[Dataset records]
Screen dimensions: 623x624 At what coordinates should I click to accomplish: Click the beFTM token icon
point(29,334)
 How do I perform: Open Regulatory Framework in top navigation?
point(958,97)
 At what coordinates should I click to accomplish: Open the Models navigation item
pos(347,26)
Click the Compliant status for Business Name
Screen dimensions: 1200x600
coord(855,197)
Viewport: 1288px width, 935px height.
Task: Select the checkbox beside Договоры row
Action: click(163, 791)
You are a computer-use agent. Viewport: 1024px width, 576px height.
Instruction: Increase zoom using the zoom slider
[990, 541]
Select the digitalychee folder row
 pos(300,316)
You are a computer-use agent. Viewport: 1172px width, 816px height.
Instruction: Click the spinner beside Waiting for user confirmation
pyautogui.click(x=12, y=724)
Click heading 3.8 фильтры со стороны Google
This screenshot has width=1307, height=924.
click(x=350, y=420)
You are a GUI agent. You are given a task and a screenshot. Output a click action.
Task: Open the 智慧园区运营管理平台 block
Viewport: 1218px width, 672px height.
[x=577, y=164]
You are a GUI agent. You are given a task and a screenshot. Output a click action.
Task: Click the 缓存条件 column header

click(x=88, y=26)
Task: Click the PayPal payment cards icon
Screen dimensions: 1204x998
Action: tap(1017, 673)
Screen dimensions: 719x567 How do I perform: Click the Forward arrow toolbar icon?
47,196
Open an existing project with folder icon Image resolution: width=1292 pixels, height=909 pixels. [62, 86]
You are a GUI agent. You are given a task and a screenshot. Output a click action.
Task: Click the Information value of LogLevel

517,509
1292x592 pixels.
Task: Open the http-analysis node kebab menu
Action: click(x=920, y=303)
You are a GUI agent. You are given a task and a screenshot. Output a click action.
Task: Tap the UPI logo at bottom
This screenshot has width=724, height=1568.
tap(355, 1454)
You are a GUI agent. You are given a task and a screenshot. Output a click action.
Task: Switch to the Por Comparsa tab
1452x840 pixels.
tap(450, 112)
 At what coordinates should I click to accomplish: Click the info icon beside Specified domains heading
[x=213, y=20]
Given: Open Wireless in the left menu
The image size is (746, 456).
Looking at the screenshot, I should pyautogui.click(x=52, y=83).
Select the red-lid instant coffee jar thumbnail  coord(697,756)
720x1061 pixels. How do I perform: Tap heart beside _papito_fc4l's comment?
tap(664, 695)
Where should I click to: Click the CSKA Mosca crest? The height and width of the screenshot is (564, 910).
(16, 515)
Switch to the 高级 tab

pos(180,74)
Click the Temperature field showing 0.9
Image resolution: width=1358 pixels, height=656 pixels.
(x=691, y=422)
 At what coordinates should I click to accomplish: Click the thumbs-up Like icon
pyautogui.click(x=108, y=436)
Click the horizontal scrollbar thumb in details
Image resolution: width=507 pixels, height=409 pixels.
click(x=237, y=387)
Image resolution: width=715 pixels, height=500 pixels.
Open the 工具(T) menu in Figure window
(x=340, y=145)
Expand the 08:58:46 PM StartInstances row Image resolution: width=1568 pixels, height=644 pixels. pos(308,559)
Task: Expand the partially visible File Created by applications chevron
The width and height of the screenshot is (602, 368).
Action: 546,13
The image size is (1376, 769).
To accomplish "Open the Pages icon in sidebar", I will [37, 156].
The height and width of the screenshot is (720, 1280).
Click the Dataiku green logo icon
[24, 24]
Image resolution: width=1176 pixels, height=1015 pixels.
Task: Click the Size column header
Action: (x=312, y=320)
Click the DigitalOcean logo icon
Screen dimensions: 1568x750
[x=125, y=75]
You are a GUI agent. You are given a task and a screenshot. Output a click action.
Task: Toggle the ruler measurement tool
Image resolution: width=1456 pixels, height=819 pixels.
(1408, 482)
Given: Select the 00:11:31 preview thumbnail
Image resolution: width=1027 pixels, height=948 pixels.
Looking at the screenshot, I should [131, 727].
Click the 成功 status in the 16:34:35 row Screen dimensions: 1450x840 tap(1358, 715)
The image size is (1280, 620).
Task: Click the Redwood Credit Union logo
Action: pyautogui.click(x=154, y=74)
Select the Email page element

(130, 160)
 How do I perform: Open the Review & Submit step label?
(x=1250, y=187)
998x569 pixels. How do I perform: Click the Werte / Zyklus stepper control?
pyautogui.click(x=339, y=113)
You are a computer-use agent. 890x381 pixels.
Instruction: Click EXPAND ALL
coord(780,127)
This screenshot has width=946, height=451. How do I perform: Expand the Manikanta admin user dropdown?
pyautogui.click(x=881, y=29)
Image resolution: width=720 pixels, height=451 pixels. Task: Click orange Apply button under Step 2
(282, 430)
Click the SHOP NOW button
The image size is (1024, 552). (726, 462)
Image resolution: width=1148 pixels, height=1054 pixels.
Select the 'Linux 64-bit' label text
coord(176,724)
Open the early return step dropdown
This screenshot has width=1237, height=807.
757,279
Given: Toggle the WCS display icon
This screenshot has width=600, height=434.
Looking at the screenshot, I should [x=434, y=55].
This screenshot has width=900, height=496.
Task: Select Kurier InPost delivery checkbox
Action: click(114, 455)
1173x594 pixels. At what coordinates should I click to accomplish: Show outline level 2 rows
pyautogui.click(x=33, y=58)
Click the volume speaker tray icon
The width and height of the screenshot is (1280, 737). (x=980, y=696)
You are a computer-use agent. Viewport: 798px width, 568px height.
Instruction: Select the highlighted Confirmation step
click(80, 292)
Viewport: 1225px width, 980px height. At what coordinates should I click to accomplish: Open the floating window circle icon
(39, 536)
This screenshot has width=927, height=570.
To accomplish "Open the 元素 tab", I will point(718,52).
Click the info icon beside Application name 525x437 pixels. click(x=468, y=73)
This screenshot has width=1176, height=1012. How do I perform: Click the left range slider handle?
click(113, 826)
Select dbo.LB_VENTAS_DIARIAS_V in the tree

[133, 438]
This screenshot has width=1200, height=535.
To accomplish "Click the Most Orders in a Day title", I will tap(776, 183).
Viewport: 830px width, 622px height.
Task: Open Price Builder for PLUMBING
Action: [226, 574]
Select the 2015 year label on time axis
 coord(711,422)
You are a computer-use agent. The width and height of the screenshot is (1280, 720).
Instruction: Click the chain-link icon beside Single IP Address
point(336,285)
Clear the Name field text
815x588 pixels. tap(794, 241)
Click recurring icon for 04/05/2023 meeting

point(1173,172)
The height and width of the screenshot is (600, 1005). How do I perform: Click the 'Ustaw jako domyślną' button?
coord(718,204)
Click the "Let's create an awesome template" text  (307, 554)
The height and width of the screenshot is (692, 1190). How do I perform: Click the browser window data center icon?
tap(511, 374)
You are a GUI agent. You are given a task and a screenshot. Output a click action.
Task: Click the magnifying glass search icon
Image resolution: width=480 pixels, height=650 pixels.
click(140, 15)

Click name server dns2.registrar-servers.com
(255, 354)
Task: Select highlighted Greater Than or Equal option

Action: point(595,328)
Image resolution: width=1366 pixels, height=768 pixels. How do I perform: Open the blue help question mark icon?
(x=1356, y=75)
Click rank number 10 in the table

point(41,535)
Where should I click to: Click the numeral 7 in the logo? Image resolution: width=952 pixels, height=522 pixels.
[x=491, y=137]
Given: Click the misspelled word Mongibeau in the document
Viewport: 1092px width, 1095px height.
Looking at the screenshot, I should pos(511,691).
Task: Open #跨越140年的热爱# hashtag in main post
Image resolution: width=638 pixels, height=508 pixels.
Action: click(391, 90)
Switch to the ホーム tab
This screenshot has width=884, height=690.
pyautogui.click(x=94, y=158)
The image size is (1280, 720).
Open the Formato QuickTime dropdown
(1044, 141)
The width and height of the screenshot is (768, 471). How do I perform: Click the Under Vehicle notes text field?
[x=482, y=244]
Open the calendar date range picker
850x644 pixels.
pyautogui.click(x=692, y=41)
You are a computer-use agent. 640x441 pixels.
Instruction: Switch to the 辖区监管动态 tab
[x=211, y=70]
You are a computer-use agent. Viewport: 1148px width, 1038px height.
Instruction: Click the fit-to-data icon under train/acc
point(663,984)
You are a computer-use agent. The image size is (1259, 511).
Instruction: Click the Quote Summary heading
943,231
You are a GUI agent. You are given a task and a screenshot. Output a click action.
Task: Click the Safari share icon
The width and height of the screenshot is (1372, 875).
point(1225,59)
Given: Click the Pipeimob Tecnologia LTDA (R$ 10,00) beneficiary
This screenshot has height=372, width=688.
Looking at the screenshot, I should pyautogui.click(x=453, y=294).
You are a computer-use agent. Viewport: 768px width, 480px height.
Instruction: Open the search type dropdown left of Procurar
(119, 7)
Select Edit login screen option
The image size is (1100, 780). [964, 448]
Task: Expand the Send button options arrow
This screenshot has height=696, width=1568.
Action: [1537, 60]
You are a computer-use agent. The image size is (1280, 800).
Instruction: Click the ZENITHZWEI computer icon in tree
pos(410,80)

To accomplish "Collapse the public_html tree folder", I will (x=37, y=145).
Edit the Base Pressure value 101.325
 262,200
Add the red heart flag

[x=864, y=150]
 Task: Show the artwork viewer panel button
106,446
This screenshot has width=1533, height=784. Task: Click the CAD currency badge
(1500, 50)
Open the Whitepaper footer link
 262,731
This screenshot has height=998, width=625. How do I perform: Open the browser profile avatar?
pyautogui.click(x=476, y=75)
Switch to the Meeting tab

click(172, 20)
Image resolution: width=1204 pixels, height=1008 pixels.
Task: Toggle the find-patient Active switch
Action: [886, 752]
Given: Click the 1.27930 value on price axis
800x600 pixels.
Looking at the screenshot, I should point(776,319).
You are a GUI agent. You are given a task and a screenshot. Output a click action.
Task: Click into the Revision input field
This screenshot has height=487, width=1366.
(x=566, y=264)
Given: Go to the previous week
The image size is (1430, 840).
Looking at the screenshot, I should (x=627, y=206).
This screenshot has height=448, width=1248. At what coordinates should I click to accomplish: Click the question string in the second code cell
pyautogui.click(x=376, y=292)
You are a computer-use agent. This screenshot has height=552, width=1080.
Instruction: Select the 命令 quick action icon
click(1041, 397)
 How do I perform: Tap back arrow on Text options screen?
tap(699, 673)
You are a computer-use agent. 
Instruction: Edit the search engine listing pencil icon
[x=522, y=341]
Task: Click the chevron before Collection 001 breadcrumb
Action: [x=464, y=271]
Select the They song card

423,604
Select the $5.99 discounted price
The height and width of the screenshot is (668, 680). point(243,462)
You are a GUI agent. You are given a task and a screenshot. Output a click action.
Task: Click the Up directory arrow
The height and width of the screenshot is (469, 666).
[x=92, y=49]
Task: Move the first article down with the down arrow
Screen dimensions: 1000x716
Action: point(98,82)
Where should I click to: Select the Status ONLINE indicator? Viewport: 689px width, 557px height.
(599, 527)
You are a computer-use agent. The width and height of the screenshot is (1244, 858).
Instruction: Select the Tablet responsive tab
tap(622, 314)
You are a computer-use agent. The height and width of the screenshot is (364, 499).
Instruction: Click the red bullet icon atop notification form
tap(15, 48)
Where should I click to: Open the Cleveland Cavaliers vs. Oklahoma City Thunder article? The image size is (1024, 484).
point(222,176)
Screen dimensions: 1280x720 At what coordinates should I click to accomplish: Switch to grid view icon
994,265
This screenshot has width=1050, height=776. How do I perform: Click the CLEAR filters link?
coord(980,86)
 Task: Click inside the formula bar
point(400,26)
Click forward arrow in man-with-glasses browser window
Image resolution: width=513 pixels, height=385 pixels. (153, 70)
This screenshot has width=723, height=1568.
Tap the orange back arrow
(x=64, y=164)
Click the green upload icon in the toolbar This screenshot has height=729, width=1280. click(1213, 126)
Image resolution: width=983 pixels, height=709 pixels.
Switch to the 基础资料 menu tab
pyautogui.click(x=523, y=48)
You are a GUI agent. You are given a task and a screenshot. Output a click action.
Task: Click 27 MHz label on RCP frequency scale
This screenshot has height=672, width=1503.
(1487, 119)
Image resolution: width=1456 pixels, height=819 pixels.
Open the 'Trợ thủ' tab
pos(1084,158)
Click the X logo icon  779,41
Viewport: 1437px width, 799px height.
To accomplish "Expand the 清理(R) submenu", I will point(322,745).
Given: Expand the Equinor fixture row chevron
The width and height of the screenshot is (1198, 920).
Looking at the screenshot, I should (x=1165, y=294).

GOAL OF THE EXERCISE: The answer must consist of each line from the entries that contains the string "thumbnail".

TASK ANSWER:
Select the red-lid instant coffee jar thumbnail  coord(697,756)
Given: Select the 00:11:31 preview thumbnail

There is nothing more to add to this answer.